[发明专利]基于长探针同时检测多种微量靶标的方法

权利要求书

1.基于长探针同时检测多种靶标的方法，其特征在于包括以下特征：

1）、获取待检测的靶标及其内参18S rRNA的核酸序列，利用相关软件比对每种靶标的各个株系的核酸序列，获得每种靶标的保守区；再在每种待检测靶标及其内参18S rRNA的保守区设计紧密相连的两条寡核苷酸的鉴别探针，即上游鉴别探针和下游鉴别探针，所述上、下游鉴别探针是一对首尾相连并与各自的靶标序列互补的寡聚核苷酸，每种待检测的靶标及其内参18S rRNA分别设计两组上、下游鉴别探针；

2）、设计通用引物及选择填充物长序列，所述通用引物由上、下游通用引物组成，所述填充物、通用引物以及待检测的靶标序列均无同源性且不形成稳定空间结构的寡聚核苷酸；通用序列Tag2的3′与上游鉴别探针的5′相连组成上游LDR探针，填充物长序列与通用序列Tag1的5′端及下游鉴别探针的3′端相连组成下游LDR长探针；通用序列Tag1与下游通用引物互补，通用序列Tag2与上游通用引物相同；

3）、将上游LDR探针和下游LDR长探针与待检测的靶标样品一起进行连接酶检测反应，得到连接产物；

4）、利用上、下游通用引物扩增连接产物，通过琼脂糖核酸电泳获得条带信息，从而获知混合靶标的感染情况；

当出现与上述待检测靶标长度相同的条带时，被认定为感染了该待检测靶标；

反之，当没有出现任何条带时，被认定为没有感染待检测靶标。

2.根据权利要求1所述的基于长探针同时检测多种靶标的方法，其特征在于：

所述待检测的靶标为16kDa ^TRV、2b^CMV、P0^BWYV、HcPro^PVY、P25^PVX、P0^PLRV；

所述步骤4）为：

16kDa ^TRV连接产物扩增长度为204bp；2b^CMV连接产物扩增长度为312bp；P0^BWYV连接产物扩增长度为398bp；18S rRNA连接产物扩增长度为474bp；HcPro^PVY连接产物扩增长度为578bp；P25^PVX连接产物扩增长度为647bp；P0^PLRV连接产物扩增长度为793bp。

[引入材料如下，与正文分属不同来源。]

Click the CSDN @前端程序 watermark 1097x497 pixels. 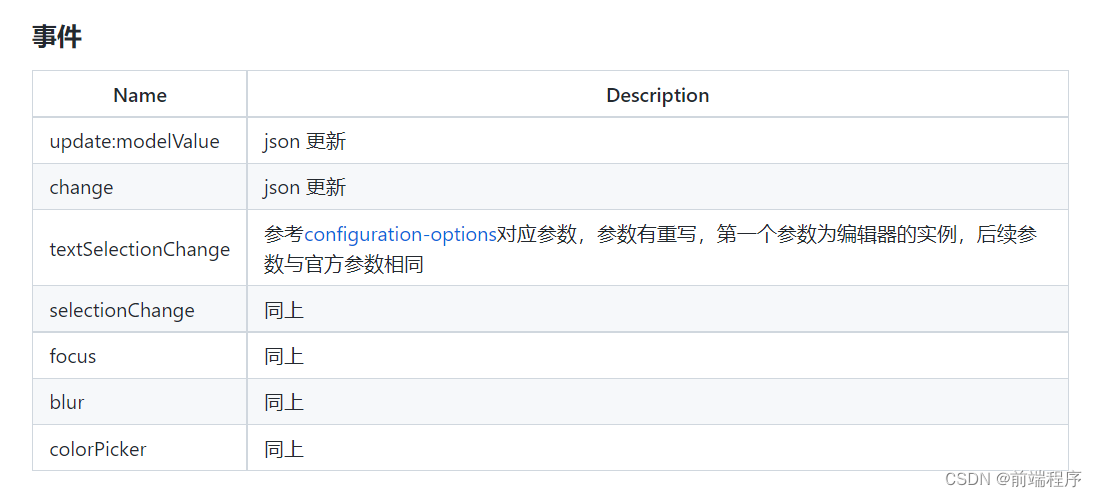pos(1013,479)
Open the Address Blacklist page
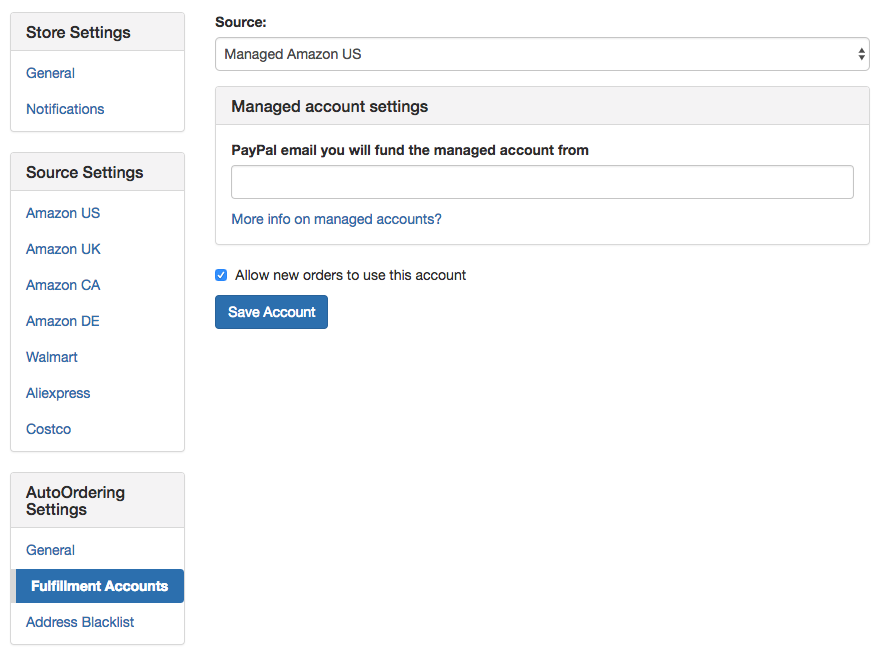This screenshot has height=656, width=894. (80, 622)
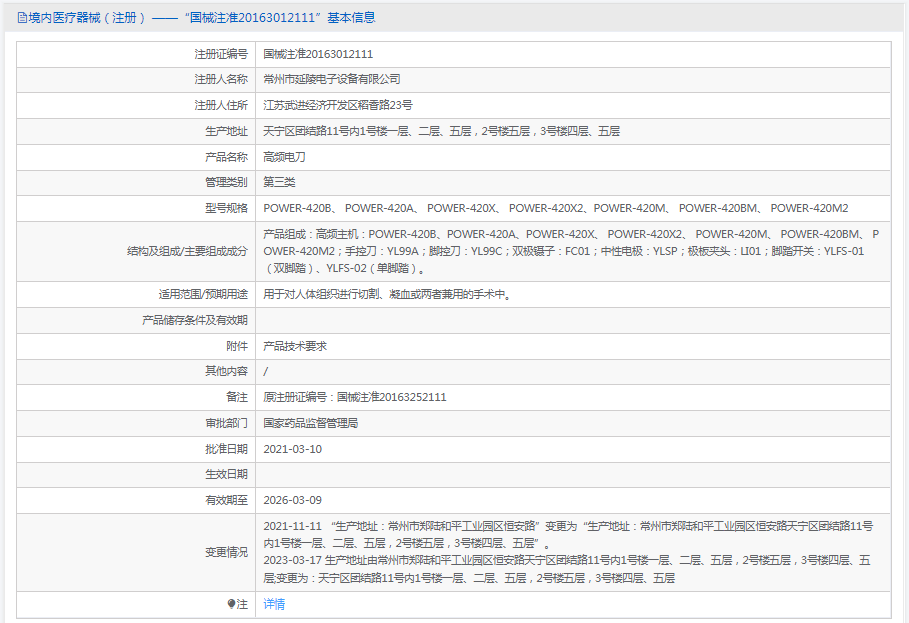Click the lightbulb icon next to 注
Viewport: 909px width, 623px height.
(x=231, y=604)
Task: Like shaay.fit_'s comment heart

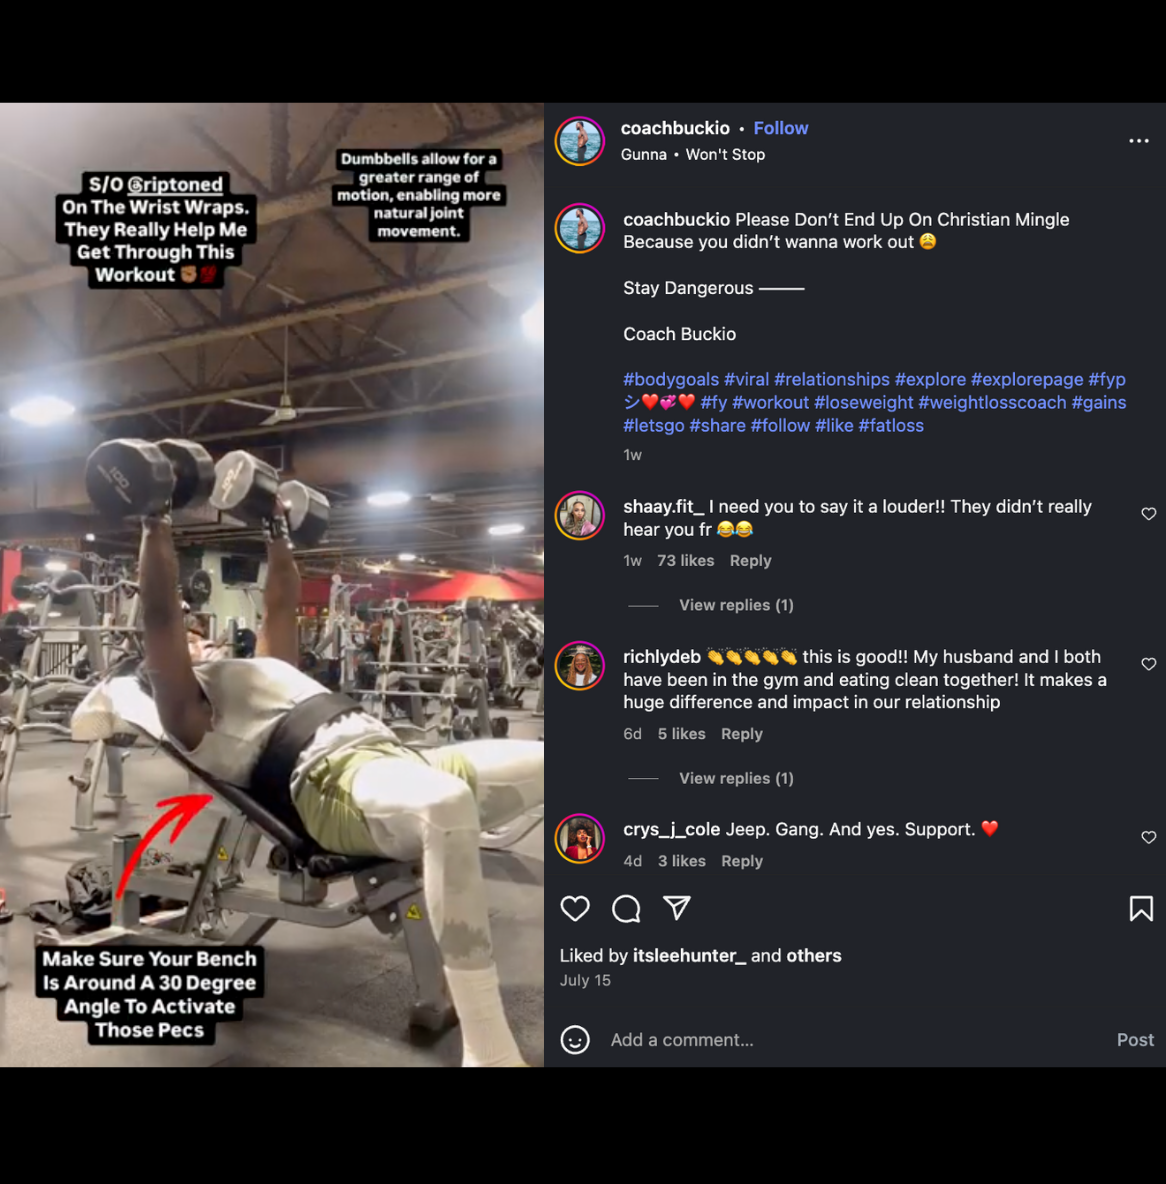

3.根据权利要求2所述的基于长探针同时检测多种靶标的方法，其特征在于：

所述上游通用引物为：5′>GGCATCGCATAACATAAGCA<3′，下游通用引物为：

5′>GTCCGTCCAACCGTCTG<3′；通用序列Tag1与下游通用引物互补，通用序列Tag2与上游通用引物相同。